The Milken Center is a by-product of a 1999 History Day project by Uniontown High School students of Norm Conard who told the then-unknown story of Irena Sendler, a Polish Catholic social worker who saved 2,500 Jewish children in the Warsaw Ghetto during WW II. Their work received worldwide attention, including that of philanthropist Lowell Milken who teamed with Conard to establish the Center of Unsung Heroes to remember and celebrate those individuals who were good and just and helped others despite the consequences. Teachers and students around the globe research and develop the stories of unsung heroes using an interdisciplinary approach of leaning, often changing their own lives in the process.
I knew all this and was prepared to learn the kind of history that isn’t taught (but should be) in school.

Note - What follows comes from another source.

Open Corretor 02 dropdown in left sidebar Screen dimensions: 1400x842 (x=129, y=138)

However, I did not expect to be blown away by the magnitude of the scholarship found in the displays and panels telling the human side of history. Learning about individuals who helped others, not for recognition or glory but because it was the right thing to do, made my heart sing and renewed my faith in people. Because, let’s face it, those stories seem to be few and far between these days.
I knew the story of Irene Sendler but learned about many more, like Dr. Eugene Lazowski, a Polish doctor who saved the lives of 8,000 Jews by injecting them with a dead strain of typhus that tested positive. Those false results got them moved to quarantined villages, thus saving them from the Nazi death camps. I smiled, reading about Douglas Hegdahl, the “incredibly stupid” US Navy sailor captured by the Viet Cong, who pretended to be illiterate but instead memorized information about his fellow prisoners—to the tune of “Old MacDonald”—so he was able to pass on that valuable intel when he was released in a prisoner exchange. However, I knew about the two non-human unsung heroes: Cher Ami, the carrier pigeon that saved more than 200 Americans during his last “mission” in WW I France, and Sgt. Stubby, the most decorated dog in American history for his service overseas, also during WW I.

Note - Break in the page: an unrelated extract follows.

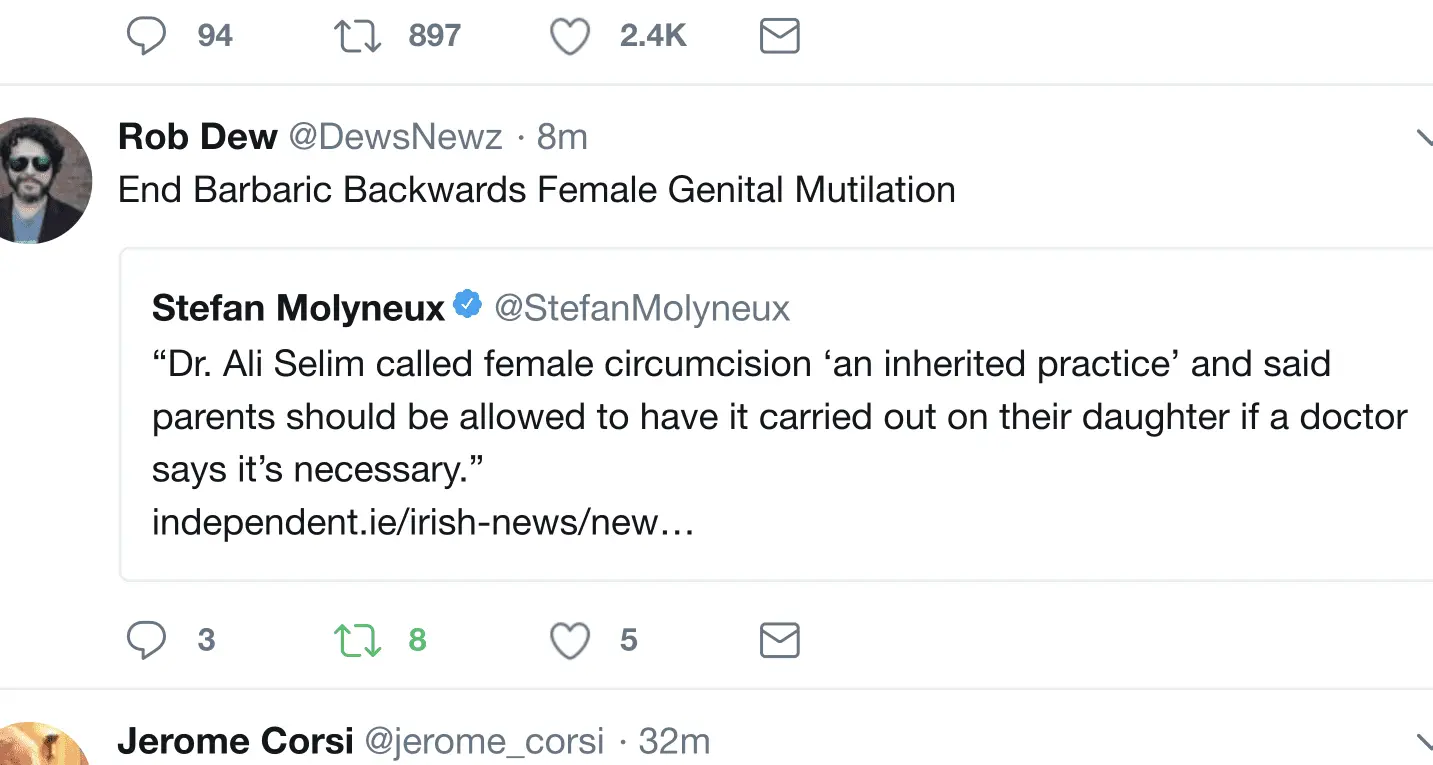Like Rob Dew's tweet with 5 likes
The width and height of the screenshot is (1433, 765).
(570, 640)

But I was most moved by the display featuring the Little Rock Nine, learning for the first time about Ken Reinhardt and Ann Williams, the only two white students at Little Rock Central High School who befriended the African American students integrating their school. Their humanity in an atmosphere of hate was awe-inspiring. I became somewhat verklempt, wondering if I would have been as brave under those circumstances. It’s a question I wrestle with but those young kids—only 17 at the time—didn’t consider any other alternative.
I left the Milken Center with such admiration for the many Unsung Heroes and the students and teachers who have worked to keep their stories alive. Still, I couldn’t help wondering if future scholars would find any unsung heroes living during these fraught times. And then I realized it was a full-circle moment that began two days earlier when I visited the Social Work Community Project on the PSU campus. I talked with students about the work they’ve done this semester to make real differences in peoples’ lives, whether it was helping immigrants, victims of sexual abuse, those struggling with addiction, people with food insecurity, and alleviating loneliness for those living in a care facility. These young people—and they were young! —spoke with such passion and caring that I left feeling much better about the current state of the country. Their convictions and future endeavors may not make headlines, but they are making a difference. They are today’s unsung heroes and might just end up saving the world.